— TASK —
How many lines in the material below contain the word "will", with uppercase and lowercase treated as different? Reply with the number alone.

* START DATA PROVIDED *

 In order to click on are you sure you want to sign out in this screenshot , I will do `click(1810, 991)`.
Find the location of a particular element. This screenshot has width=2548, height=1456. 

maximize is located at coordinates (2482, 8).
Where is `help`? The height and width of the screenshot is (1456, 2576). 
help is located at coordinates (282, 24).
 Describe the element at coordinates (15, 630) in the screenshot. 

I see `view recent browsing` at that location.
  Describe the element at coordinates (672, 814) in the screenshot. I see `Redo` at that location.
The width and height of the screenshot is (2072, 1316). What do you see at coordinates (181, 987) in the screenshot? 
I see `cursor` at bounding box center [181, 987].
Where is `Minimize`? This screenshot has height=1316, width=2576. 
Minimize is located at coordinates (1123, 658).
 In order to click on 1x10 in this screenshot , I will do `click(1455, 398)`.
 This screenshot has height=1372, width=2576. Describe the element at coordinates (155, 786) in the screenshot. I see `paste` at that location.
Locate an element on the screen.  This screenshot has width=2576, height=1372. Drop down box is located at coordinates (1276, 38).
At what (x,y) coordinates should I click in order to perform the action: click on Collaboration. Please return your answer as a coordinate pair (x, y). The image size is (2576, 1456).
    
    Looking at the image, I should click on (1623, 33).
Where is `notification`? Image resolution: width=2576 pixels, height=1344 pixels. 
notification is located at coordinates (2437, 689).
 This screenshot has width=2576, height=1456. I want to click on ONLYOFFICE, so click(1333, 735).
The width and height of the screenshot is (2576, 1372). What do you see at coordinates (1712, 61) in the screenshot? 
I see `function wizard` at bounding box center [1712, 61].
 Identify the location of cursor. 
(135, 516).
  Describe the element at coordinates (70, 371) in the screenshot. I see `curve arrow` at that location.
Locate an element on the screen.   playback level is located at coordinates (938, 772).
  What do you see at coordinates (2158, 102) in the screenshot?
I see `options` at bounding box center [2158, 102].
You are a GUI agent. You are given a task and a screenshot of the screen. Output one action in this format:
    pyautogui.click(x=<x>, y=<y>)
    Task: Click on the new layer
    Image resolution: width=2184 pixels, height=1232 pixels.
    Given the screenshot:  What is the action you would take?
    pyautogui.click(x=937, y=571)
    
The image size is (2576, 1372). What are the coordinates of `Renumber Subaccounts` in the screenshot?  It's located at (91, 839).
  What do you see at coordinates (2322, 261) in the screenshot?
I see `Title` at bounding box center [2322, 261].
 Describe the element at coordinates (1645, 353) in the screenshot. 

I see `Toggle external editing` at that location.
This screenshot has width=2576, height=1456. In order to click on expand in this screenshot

* END DATA PROVIDED *

— OUTPUT OF THE EXERCISE —
2